21st Century learners – Learning Styles and Strategies
With the shift from an instructional to a learning paradigm, there is growing acceptance that understanding the way students learn is the key to educational improvement. To achieve a desired learning outcome, one should provide teaching and counselling interventions that are compatible with the students’ learning styles. Thus, ‘learning style’ is a concept that is important not only in shaping teaching practices, but also in highlighting issues that help faculty members and administrators think more deeply about their roles in facilitating student learning. This article discusses some prominent research on learning styles and the implication of learning styles in teaching strategies. What is Learning Style?

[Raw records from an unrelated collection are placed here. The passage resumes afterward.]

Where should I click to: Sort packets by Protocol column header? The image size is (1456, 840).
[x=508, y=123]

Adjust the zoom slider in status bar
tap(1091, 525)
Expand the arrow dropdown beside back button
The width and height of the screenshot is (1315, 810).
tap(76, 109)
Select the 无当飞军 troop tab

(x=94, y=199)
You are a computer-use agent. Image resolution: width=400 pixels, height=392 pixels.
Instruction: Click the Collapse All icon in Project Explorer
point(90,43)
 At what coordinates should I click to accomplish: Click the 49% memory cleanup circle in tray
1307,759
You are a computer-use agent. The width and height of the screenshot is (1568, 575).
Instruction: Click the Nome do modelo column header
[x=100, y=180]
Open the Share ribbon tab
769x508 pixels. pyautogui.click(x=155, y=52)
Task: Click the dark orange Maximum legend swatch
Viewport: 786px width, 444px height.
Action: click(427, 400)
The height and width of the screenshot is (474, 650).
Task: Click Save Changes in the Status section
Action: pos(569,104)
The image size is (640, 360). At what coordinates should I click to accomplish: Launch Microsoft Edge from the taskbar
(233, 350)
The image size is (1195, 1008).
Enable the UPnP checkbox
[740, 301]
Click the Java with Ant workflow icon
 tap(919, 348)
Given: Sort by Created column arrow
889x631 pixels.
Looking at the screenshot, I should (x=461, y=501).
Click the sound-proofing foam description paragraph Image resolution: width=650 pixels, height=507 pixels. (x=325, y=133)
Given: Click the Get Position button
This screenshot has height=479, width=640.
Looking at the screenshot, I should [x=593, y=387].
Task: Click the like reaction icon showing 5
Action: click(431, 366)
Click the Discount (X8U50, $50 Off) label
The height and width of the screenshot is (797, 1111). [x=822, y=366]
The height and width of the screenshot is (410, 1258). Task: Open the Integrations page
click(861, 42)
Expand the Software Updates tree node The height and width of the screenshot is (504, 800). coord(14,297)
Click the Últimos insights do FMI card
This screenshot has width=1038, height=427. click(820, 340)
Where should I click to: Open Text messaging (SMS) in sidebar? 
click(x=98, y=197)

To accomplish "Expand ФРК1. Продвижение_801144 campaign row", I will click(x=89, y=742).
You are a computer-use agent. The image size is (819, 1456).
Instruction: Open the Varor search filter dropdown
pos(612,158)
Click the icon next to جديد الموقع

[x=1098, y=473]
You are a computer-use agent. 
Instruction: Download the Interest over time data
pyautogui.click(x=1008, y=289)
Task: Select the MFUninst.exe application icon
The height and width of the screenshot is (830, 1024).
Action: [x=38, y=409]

Learning styles can be defined as a set of cognitive, emotional, characteristic and physiological factors that serve as relatively stable indicators of how a learner perceives, interacts with, and responds to the learning environment (Keefe, 1979). A student’s style of learning, if accommodated, can result in improved attitudes toward learning and an increase in thinking skills, academic achievement, and creativity (Irvine & York, 1995). Past research on learning styles attempted to categorise learners by ability has produced some convincing results. For example, Kolb (1984) identified four learning styles (i.e. accommodation, assimilation, converging, and diverging) and four learning modes (i.e. concrete experience, reflective observation, abstract conceptualisation, and active experimentation). Dunn and Dunn (1978) developed a comprehensive model dealing with environmental, emotional, sociological, physical, and psychological learning style elements and claimed that these elements could provide information directly to teaching strategies. However, increasing research in this field is producing burgeoning sub-categories of styles as more and more differences...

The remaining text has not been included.